Stored data entries
'''
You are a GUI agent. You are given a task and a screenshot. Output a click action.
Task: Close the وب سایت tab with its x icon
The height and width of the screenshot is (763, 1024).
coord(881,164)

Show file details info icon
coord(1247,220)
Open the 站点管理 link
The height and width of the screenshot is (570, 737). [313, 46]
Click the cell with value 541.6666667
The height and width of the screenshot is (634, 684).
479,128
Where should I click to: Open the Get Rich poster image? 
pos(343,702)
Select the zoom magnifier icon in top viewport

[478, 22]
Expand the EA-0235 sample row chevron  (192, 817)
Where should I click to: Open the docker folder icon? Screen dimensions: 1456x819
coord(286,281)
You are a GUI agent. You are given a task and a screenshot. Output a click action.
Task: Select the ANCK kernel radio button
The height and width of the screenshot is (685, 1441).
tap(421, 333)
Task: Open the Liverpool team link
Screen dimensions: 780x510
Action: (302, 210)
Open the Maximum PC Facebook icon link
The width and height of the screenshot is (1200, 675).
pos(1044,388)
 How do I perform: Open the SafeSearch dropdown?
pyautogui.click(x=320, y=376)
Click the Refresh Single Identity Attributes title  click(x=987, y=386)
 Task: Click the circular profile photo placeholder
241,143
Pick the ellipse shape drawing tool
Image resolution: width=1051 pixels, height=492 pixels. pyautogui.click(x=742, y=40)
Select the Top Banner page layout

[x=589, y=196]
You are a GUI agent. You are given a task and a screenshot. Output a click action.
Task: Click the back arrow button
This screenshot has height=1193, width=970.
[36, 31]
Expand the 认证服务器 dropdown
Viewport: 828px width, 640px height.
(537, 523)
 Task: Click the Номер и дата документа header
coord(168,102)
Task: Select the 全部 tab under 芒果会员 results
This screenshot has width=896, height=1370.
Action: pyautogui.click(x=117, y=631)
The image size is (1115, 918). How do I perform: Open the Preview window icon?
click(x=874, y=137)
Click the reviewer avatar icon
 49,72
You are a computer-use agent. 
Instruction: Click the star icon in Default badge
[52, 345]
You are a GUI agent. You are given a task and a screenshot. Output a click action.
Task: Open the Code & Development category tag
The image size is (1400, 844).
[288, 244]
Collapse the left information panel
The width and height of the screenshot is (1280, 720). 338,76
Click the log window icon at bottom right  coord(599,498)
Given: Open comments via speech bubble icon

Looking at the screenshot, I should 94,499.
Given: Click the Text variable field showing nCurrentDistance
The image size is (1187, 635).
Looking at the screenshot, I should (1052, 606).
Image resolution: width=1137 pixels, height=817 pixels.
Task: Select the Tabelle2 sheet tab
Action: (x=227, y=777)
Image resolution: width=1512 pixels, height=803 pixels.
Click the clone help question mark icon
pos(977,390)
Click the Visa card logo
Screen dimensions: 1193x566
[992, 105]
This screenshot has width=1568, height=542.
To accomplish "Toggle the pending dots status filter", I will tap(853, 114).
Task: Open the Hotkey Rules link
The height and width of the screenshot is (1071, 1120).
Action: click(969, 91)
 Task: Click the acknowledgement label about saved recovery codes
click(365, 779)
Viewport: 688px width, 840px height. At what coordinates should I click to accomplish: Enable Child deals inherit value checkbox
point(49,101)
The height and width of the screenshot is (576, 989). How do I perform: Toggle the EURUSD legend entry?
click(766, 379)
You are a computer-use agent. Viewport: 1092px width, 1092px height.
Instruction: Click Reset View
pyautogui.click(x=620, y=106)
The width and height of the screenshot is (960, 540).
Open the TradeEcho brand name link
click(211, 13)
'''
## [Your assignment]
Go through the data above from its first line and copy each line exactly, stopping once the line with "Task: Select the ANCK kernel radio button" has been copied.

## [Written answer]
You are a GUI agent. You are given a task and a screenshot. Output a click action.
Task: Close the وب سایت tab with its x icon
The height and width of the screenshot is (763, 1024).
coord(881,164)

Show file details info icon
coord(1247,220)
Open the 站点管理 link
The height and width of the screenshot is (570, 737). [313, 46]
Click the cell with value 541.6666667
The height and width of the screenshot is (634, 684).
479,128
Where should I click to: Open the Get Rich poster image? 
pos(343,702)
Select the zoom magnifier icon in top viewport

[478, 22]
Expand the EA-0235 sample row chevron  (192, 817)
Where should I click to: Open the docker folder icon? Screen dimensions: 1456x819
coord(286,281)
You are a GUI agent. You are given a task and a screenshot. Output a click action.
Task: Select the ANCK kernel radio button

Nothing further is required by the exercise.